United Defense Manufacturing Corporation
- Type: Private
- Industry: Arms industry
- Founded: 2006
- Headquarters: Parañaque, Philippines
- Products: Firearms
- Website: www.udmc-weapons.com

= United Defense Manufacturing Corporation =

United Defense Manufacturing Corporation (UDMC) is a Philippine defense contractor and firearms manufacturer based in Parañaque, Philippines. It provides the Philippine National Police, Armed Forces of the Philippines, and Philippine Coast Guard with firearms and other tactical equipment.

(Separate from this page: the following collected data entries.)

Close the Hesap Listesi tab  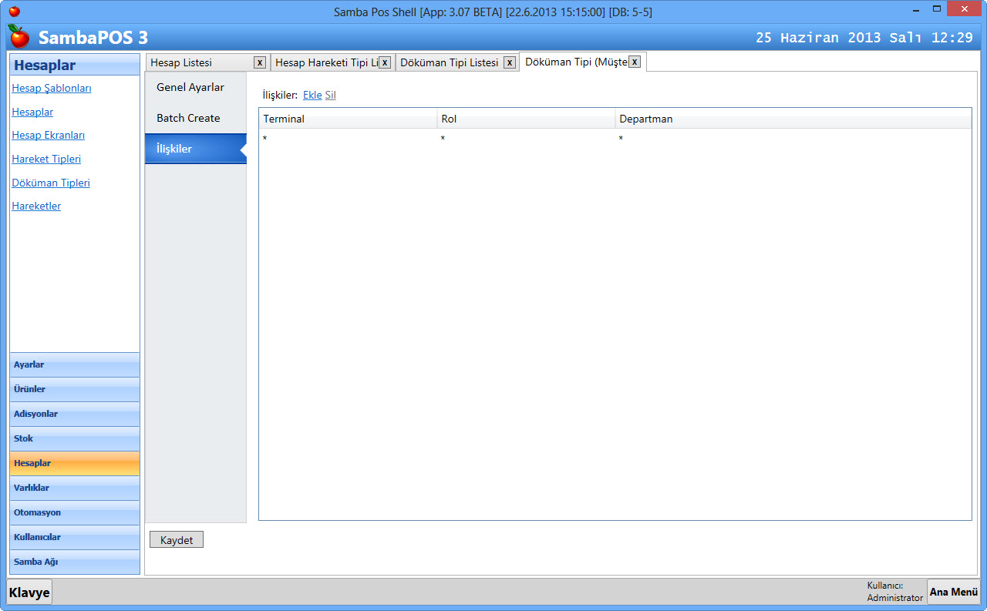tap(260, 62)
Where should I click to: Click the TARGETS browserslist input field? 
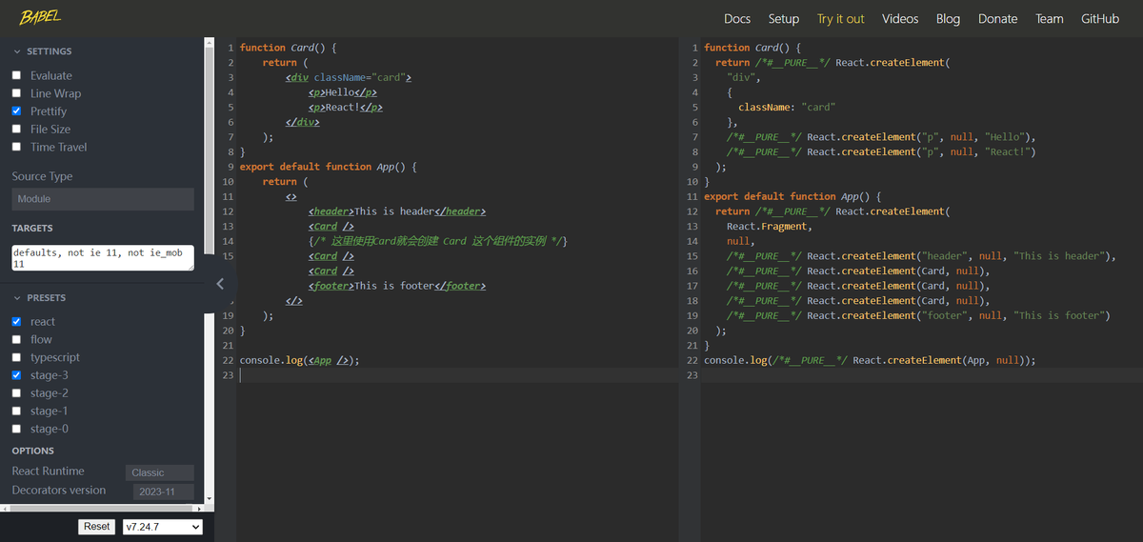pyautogui.click(x=103, y=258)
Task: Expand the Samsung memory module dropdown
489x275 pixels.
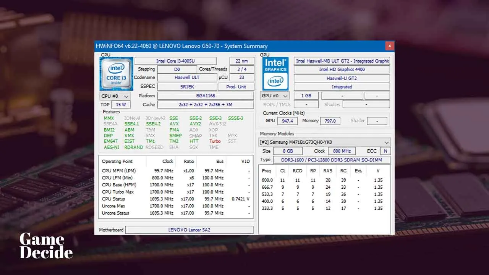Action: click(x=325, y=142)
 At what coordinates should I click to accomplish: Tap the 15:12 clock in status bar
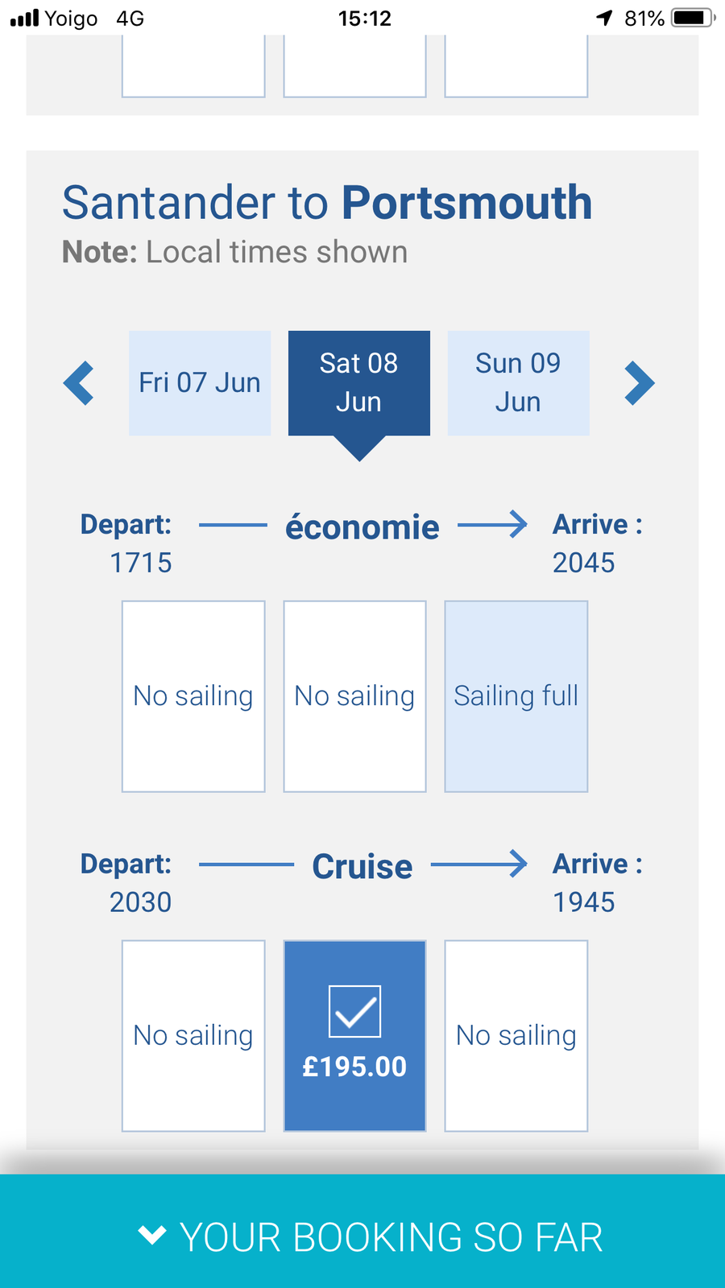[x=365, y=18]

The company primarily produces M1911-pattern pistols and AR-15-pattern rifles and carbines, notably producing a gas-piston variant called the Pneumatic Valve and Rod Assault Rifle (PVAR).

==History==
UDMC was founded by Gene Cariño in 2006.

The company has reported on issues from local procurement laws on firearms procurement for the AFP and the PNP in a Vera Files article in May 2013.

==Deals==
===Philippines===
UDMC has managed to provide assault rifles to the Philippine government. Their clients include the Presidential Security Group and the Philippine Air Force Special Operations Wing. The Philippine Army Marskmen has been using UDMC rifles for international shooting competitions.

===Myanmar===
In 2017, UDMC exported its assault rifles to Myanmar. The Justice for Myanmar activist group alleged that this "effectively financed" the Rohingya genocide. However a Gulf News report states that these are rifles used for shooting competitions by the Myanmar Army. UDMC was also falsely attributed to providing arms to the People's Defence Force of the opposition National Unity Government in 2021.

===S&T Motiv===
In September 2018, United Defense entered a joint venture with South Korean firm S&T Motiv to manufacture firearms in the Philippines for the Philippine military and police and possibly for clients based overseas. In 2019, UDMC would enter into an agreement with Dasan Machineries to serve as the local representative.